[[ Extracted data, beginning ]]
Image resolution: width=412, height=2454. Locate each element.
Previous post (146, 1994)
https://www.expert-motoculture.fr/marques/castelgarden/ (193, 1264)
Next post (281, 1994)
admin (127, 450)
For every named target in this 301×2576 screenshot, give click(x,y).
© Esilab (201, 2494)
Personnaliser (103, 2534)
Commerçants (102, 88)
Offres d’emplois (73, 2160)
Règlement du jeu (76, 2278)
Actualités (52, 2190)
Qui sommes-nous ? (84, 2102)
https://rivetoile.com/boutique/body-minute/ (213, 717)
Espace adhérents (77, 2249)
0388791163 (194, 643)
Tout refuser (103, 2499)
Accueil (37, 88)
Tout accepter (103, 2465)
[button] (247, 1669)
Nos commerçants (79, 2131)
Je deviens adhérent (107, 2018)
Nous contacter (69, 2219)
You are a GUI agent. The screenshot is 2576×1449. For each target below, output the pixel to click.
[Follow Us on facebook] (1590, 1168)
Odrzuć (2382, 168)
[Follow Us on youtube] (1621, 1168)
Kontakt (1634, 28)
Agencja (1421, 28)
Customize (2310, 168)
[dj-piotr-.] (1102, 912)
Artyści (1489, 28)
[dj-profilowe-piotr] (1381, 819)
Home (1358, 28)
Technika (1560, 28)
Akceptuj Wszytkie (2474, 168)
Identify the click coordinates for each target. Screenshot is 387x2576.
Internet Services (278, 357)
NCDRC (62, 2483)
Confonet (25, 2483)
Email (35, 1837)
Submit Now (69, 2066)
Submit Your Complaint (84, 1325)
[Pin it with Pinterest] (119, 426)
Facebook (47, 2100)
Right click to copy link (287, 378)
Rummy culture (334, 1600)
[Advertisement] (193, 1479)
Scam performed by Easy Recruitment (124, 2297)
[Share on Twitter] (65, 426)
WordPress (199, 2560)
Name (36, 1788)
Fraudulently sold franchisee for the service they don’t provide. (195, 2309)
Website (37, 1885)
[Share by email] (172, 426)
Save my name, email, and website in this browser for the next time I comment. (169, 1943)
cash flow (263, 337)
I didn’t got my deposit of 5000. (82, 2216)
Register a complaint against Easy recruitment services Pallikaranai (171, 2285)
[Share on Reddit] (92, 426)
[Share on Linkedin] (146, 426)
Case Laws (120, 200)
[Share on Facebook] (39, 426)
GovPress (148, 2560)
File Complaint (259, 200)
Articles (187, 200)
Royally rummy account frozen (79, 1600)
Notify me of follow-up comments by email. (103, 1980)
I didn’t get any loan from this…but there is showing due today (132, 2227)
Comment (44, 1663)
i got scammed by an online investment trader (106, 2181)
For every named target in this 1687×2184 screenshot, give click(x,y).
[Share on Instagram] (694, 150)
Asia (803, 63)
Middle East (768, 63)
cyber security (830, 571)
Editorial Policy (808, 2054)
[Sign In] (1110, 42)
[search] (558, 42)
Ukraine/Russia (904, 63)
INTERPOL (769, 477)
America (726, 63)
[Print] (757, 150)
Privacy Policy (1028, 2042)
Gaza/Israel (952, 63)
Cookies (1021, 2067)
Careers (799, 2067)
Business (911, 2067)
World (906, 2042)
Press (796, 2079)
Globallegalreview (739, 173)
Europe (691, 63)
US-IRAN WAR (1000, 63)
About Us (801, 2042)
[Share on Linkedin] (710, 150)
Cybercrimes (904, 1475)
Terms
[[ Extracted data, end ]]
Task item: All lines from the beginning of the entries through the line marked "Submit Your Complaint (84, 1325)" are to be output exactly; nothing else belongs in the answer.

Written response:
Image resolution: width=412, height=2454. Locate each element.
Previous post (146, 1994)
https://www.expert-motoculture.fr/marques/castelgarden/ (193, 1264)
Next post (281, 1994)
admin (127, 450)
For every named target in this 301×2576 screenshot, give click(x,y).
© Esilab (201, 2494)
Personnaliser (103, 2534)
Commerçants (102, 88)
Offres d’emplois (73, 2160)
Règlement du jeu (76, 2278)
Actualités (52, 2190)
Qui sommes-nous ? (84, 2102)
https://rivetoile.com/boutique/body-minute/ (213, 717)
Espace adhérents (77, 2249)
0388791163 (194, 643)
Tout refuser (103, 2499)
Accueil (37, 88)
Tout accepter (103, 2465)
[button] (247, 1669)
Nos commerçants (79, 2131)
Je deviens adhérent (107, 2018)
Nous contacter (69, 2219)
You are a GUI agent. The screenshot is 2576×1449. For each target below, output the pixel to click.
[Follow Us on facebook] (1590, 1168)
Odrzuć (2382, 168)
[Follow Us on youtube] (1621, 1168)
Kontakt (1634, 28)
Agencja (1421, 28)
Customize (2310, 168)
[dj-piotr-.] (1102, 912)
Artyści (1489, 28)
[dj-profilowe-piotr] (1381, 819)
Home (1358, 28)
Technika (1560, 28)
Akceptuj Wszytkie (2474, 168)
Identify the click coordinates for each target. Screenshot is 387x2576.
Internet Services (278, 357)
NCDRC (62, 2483)
Confonet (25, 2483)
Email (35, 1837)
Submit Now (69, 2066)
Submit Your Complaint (84, 1325)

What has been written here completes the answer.